I had a conversation with a friend earlier this month about my research on the digital practices of local news organizations across the country. He told me, “I really want to believe in the importance of local news. I don’t know if I do, but I want to.” Here’s to you, and to me, and to anyone trying to believe that local media matters.

*  *  *

In honor of February, the inaptly-chosen month of Valentine’s Day, I’d like to declare my love for something dorky, faltering, often struggling, very human: Chimes, Calvin’s student newspaper. From the pages that brought readers, completely unironically and unknowingly, a picture of Hillary Clinton with a giant marijuana plant as the backdrop, to the grown-up newsroom that filed a Freedom of Information Act request to the police department in order to investigate an incident that happened on campus—Chimes, I love you.

It’s very easy to love a particular kind of journalism, the kind that the Washington Post and the New York Times publish every day, that plays a genuine role in shaping national politics and inspires tales of journalistic heroism like All the President’s Men and Spotlight. It’s a lot harder to love journalism that devotes its coverage to the success of the latest KnightLife event and summaries of lectures that happened on campus, and it’s incredibly easy to fall into thinking that it doesn’t do much of anything for the community besides give some students a fun extracurricular experience to be a part of.

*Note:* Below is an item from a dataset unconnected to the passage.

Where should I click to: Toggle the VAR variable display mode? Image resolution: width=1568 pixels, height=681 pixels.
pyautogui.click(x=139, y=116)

But small-scale community journalism is a bit like other things that are hard to see the immediate value of, but are critically important to sustain, like insurance or infrastructure. The sort of things that go unnoticed until a crisis occurs.

Consider life at Calvin without Chimes. The only source of news about the community would be the college’s own publications: the stories on its website and its alumni magazine, Spark. And while I don’t doubt the honesty of the PR department’s communications, there’s no getting past the fact that PR is designed to sell the college to prospective students and to show alumni why they should donate to Calvin. The job of PR is to create an image for Calvin, and that image is what would be left if it weren’t for Chimes.

This is not as hypothetical as you might think; this is the crisis of local news everywhere. Even in communities that have local media, media is often understaffed and underfunded, and can come to rely upon press releases and statements from local organizations to make up the bulk of their news stories and reporting. A Pew Research Center study from 2009 found that in one week in Baltimore, 86% of news stories published or aired in the city originated with a press release or statement—as opposed to original reporting or personal sources.

As the number of journalism jobs in the country continues to shrink, PR numbers grow and grow. Robert McChesney and John Nichols cite a disturbing trend in The Death and Life of American Journalism: in 1960, journalists outnumbered PR professionals by a ratio of 1 to 0.75. In 2011, there were 4 PR professionals employed for every journalist in the country. As a result, increasingly, business interests control what gets to be news and what doesn’t, as well as how news is framed.

Local journalism can disappear without so much as a cry these days, and typically with only halfhearted protestation by the community. But if you can envision this future and the danger it poses for a community, you can learn to love Chimes. Chimes may not expose scandals every week, but it still tells stories the PR department would never tell.

I love Chimes because it taught me that—it taught me what journalism is. Journalism is not really about writing, or learning to interview, or using the pyramid form to structure your story. It’s about discovering your place in a community.

Nothing in a journalism class could have prepared me for the power of the realization that there is a story that needs to be told, and I am the person best equipped to tell it. Perhaps I’m a person who feels the call of duty very strongly—I did drive for six hours in a snowstorm to retrieve a skateboard from a Taco Bell on the other side of the state because I felt I needed to take responsibility for my part in leaving it there—but it felt like that realization genuinely changed me. While the realization came with a particular story I wrote, it wasn’t really about one story, but about the newspaper’s role at Calvin: its fundamental responsibility to its readers.

Chimes, no matter what mistakes you make in the future, no matter how many lecture articles you publish, you will always have my heart. Whether or not your readers see you as essential, know that you are essential to your readers.

You may be a bit dorky. You may feel small and inconsequential sometimes. But I will always love you.